No entendimento dos entrevistados, o preconceito social é contra as religiões que utilizam o transe em suas práticas (UCE – Cl. 5): “Então, essa a ideia que as pessoas têm em relação ao espiritismo em geral, não só Umbanda”; “Existe muito preconceito, né. Eu fico, eu fico até com receio. Eu não costumo falar pras pessoas, assim, que eu sou umbandista, só quando eu vejo oportunidade, quando eu percebo que essa pessoa é também, mas existe muito preconceito” (Filha Jurema). O silêncio social quanto à prática religiosa é uma estratégia de proteção adotada pelo grupo: “Eu não falo, assim, diretamente, para as pessoas que eu sou umbandista porque eu sei que existe esse preconceito” (Filho Jandir).

Para os entrevistados, o desconhecimento em relação à religião alimenta o preconceito - “Porque eu acho que as pessoas tão falando mal, mas não sabem nem como é, entendeu?” (Filha Araci). Além disso, eles identificam que há confusão com outras práticas religiosas.

Acham que a Umbanda é uma religião que faz alguma coisa ruim pras pessoas ou se mistura muito Umbanda e Candomblé. As pessoas acham que é a mesma coisa. Então, eu acho que isso não é muito bem esclarecido, não. E, assim, acho sinceramente que a maioria das pessoas vê não com maus os olhos, com preconceito, mesmo, sabe? (Filha Kauana, UCE – Cl. 5).

Para o grupo, o preconceito se restringe ao aspecto religioso e não racial: “Olha nunca, eu nunca... de todas as coisas que eu escutei sobre, nunca escutei nada a ver com raça”(Filha Guaíra); “bom, nunca aconteceu comigo, nesse caso, assim. Eu só acho que... não é racismo por cor, eu acho. Por ter apresentações africanas, não acho

que seja por isso” (Filha Potira). Contudo, é percebida hostilidade em relação ao suposto baixo nível econômico dos participantes: “Então, eu acredito que existe um preconceito religioso e um preconceito social. Que eles falam, ah são as pessoas mais pobres, são isso, são aquilo e tal” (Filho Jandir, UCEs – Cl. 5).

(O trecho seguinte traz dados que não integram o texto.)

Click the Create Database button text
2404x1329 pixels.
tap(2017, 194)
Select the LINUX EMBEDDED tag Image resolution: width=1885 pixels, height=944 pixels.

Para os participantes, a dualidade bem e mal seria o traço mais característico desse preconceito: “Pelo fato de, por exemplo, evangélico prega algumas coisas que são diferentes da Umbanda. Até por conhecimento para as pessoas não terem mais essa imagem de que é Umbanda é ruim, de que faz maldade, faz isso, faz aquilo”; “Eles nunca é... as pessoas que eu ouvi falando mal nunca associam que a raça de..., religião de negro. É sempre religião de diabo, do diabo, eu só escuto essa associação” (Filho Ubiraci, UCEs – Cl. 5).